A few months ago I signed up for a "mixed media weekend technique intensive" at the Rhode Island School of Design (Continuing Education summer class). I've been eagerly awaiting this fabulous weekend, and now that it's two days away I'm having fits of irrational anxiety.
Right on schedule.
The email from the instructor started the spiral:
"bring your sketchbook with ideas and motifs. You
will want to have sources for reference; a subject or abstract theme in mind."
And just like that, all good ideas vanished from my head.
Motif????
Concept???
Theme???
I need to come up with something fast and it better be good, because I'm going to RISD for heaven's sake.
How about trees or leaves?
I can't do that. It's completely overdone and way too simple. Same goes for circles and flowers and birds and hearts.
What on earth will I put in a sketchbook?
I don't even draw.
I am convinced I will embarrass myself in front of "serious artists."
Naturally, when the crazies strike, they are not limited to a specific topic. I am now completely over-thinking the two round robin journals that are sitting on my table.
No idea is good enough, and the longer I worry about it, the longer I hold up the groups, which then leads to a whole other kind of panic. Whatever I create will reveal the truth about me.
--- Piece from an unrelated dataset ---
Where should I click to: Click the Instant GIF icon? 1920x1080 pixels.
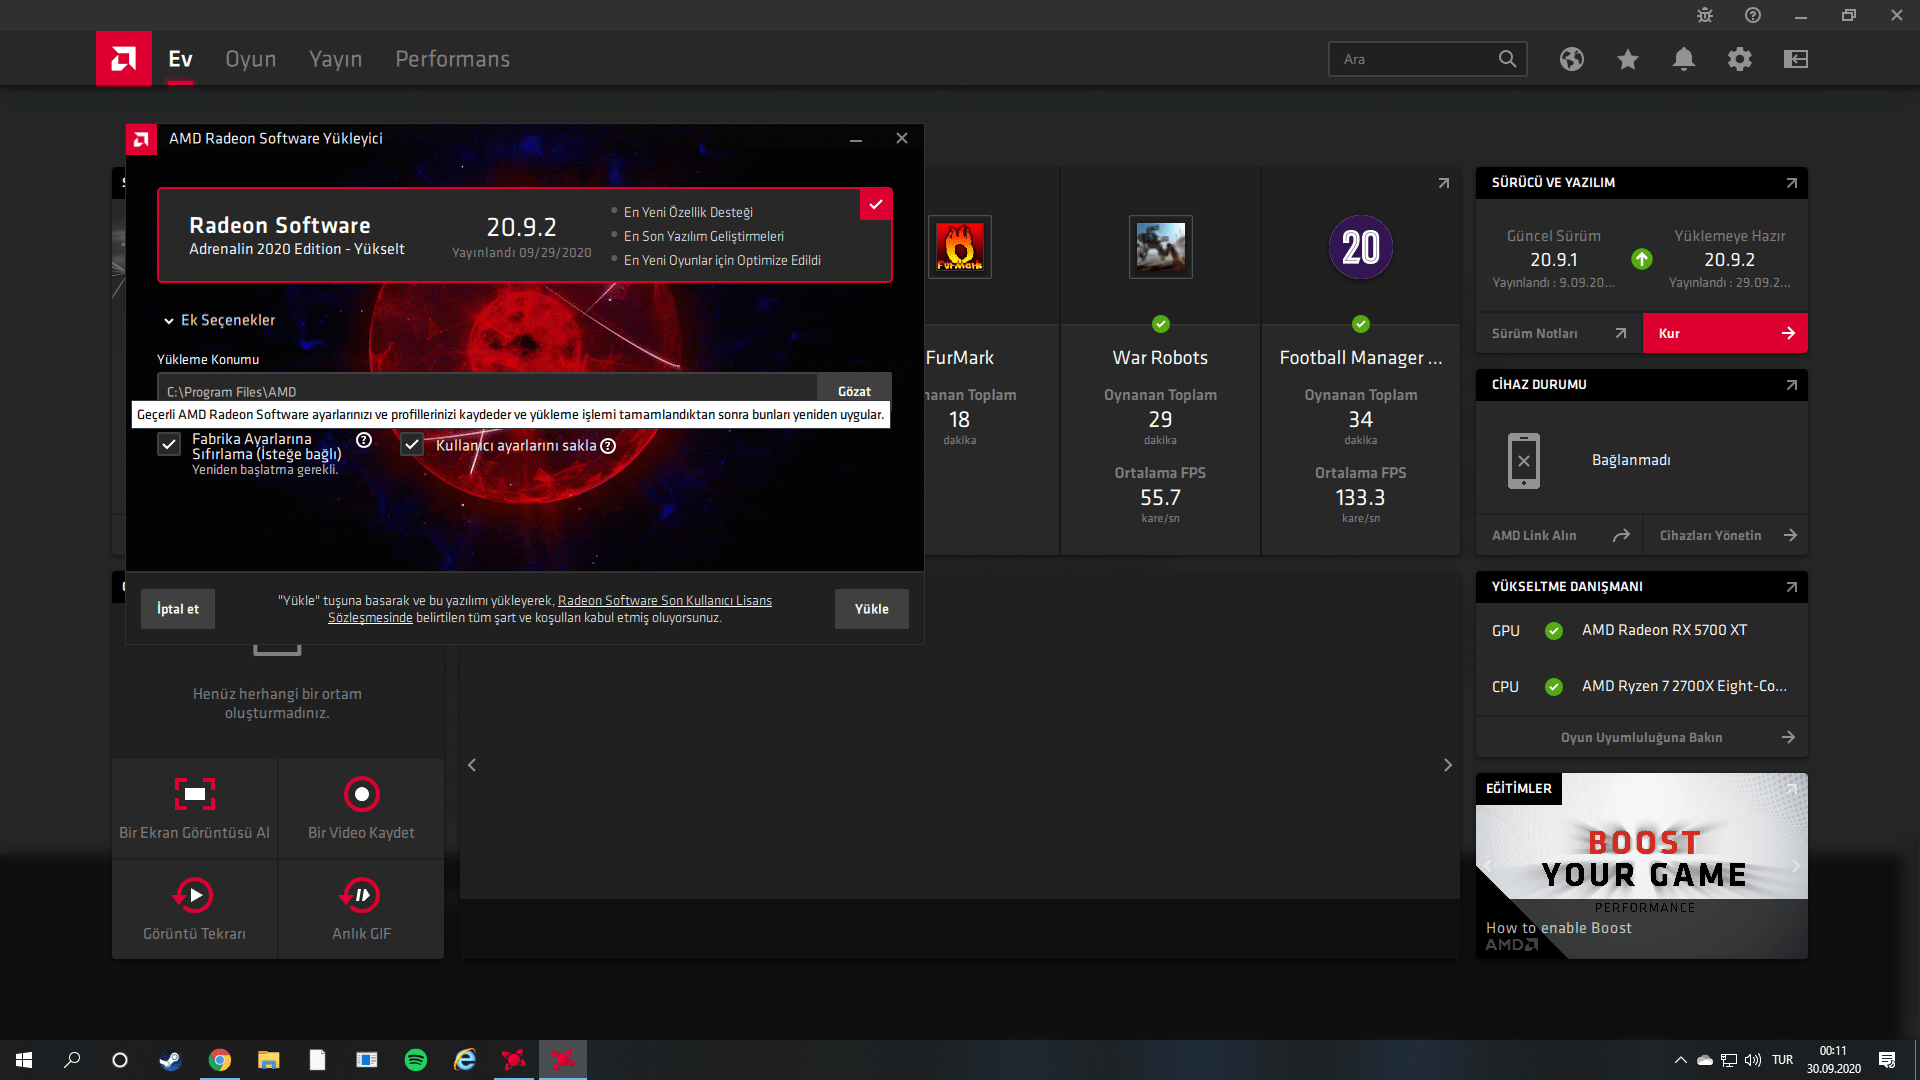(361, 895)
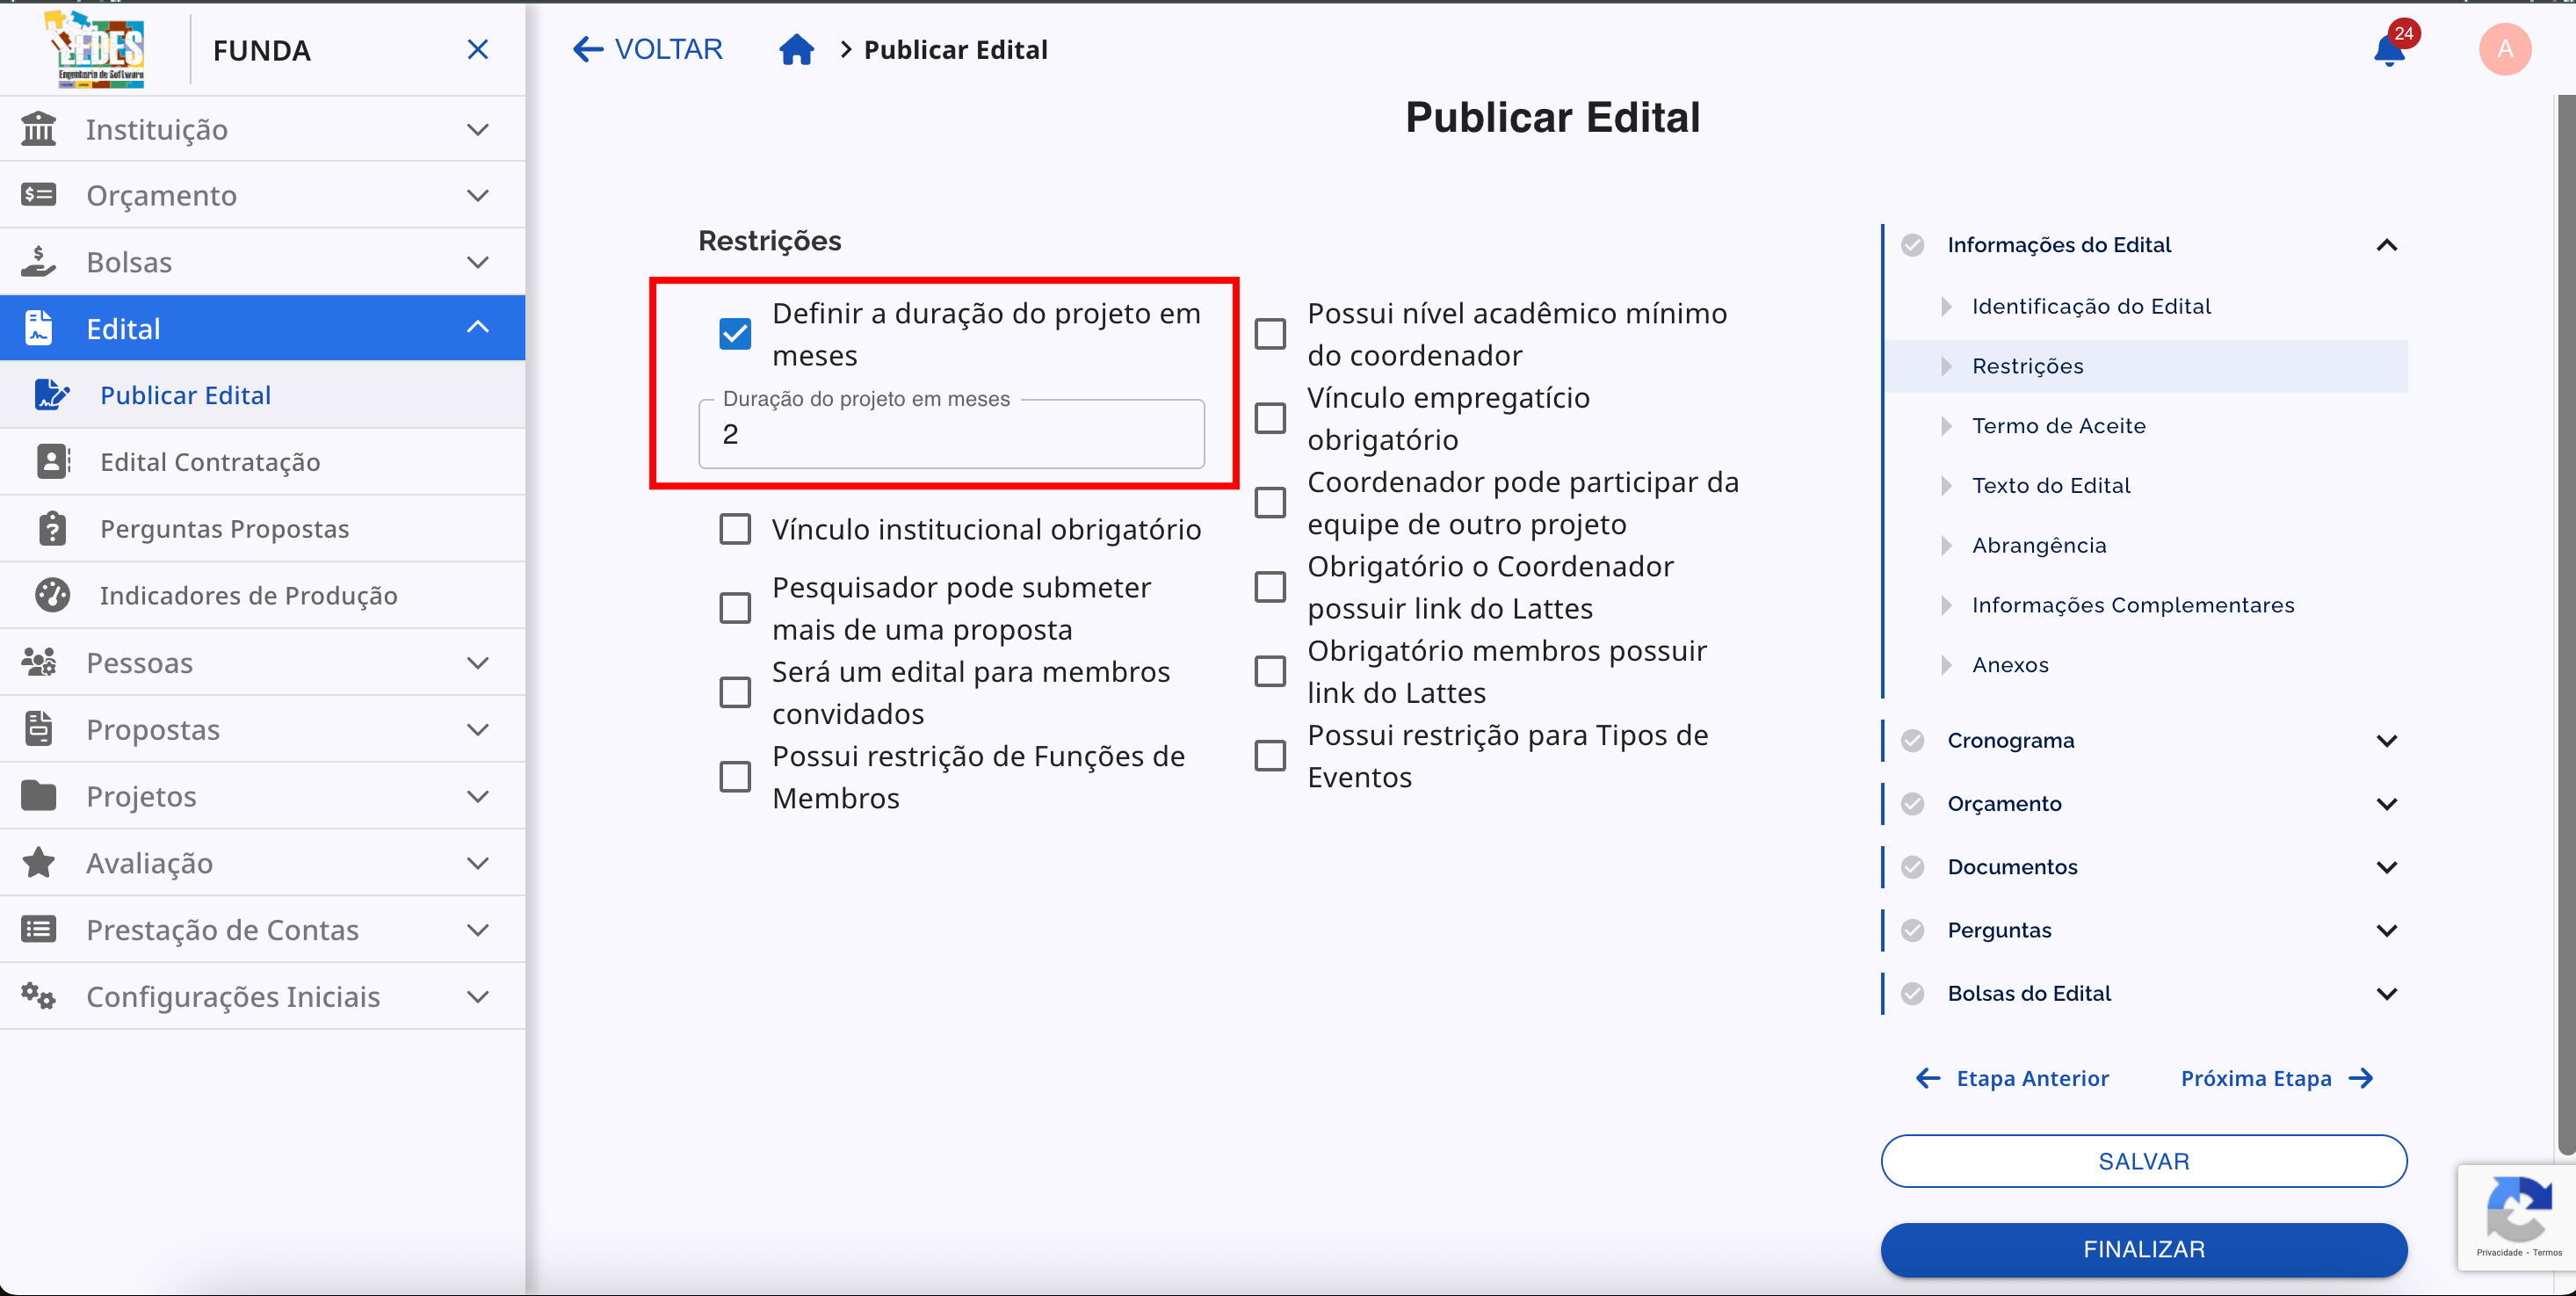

So just to be clear, I KNOW I'm being crazy.
I'm not being graded.
Nothing is at stake here.
The room will be filled with lovely human beings who will not notice or care about the contents of my non-existent sketchbook.
I will learn bucket loads whether I have a motif or not.
My round robin folks will not send back the book and demand better art. I just need to get this particular brand of craziness out of my system.
Here's the one thing that is not freaking me out, and is making me very excited. I will be meeting - in person for the very first time - the sewing/knitting/painting/stitching/salamander dreaming wonder, Amy.
Here's a postcard she sent me after she got back from Squam.
(She's giving away more from this series here.)
After several email discussions about the class supply list, we have agreed we will be "those women with the wrong paper."
I solemnly swear I will try my best not to disrupt her learning experience with whispering and giggling. (I'll save that for our dinner together.)
And if my anxiety doesn't abate by Saturday, I can always travel incognito. Amy - if you have trouble recognizing me, I'll be the blurry one with the mustache.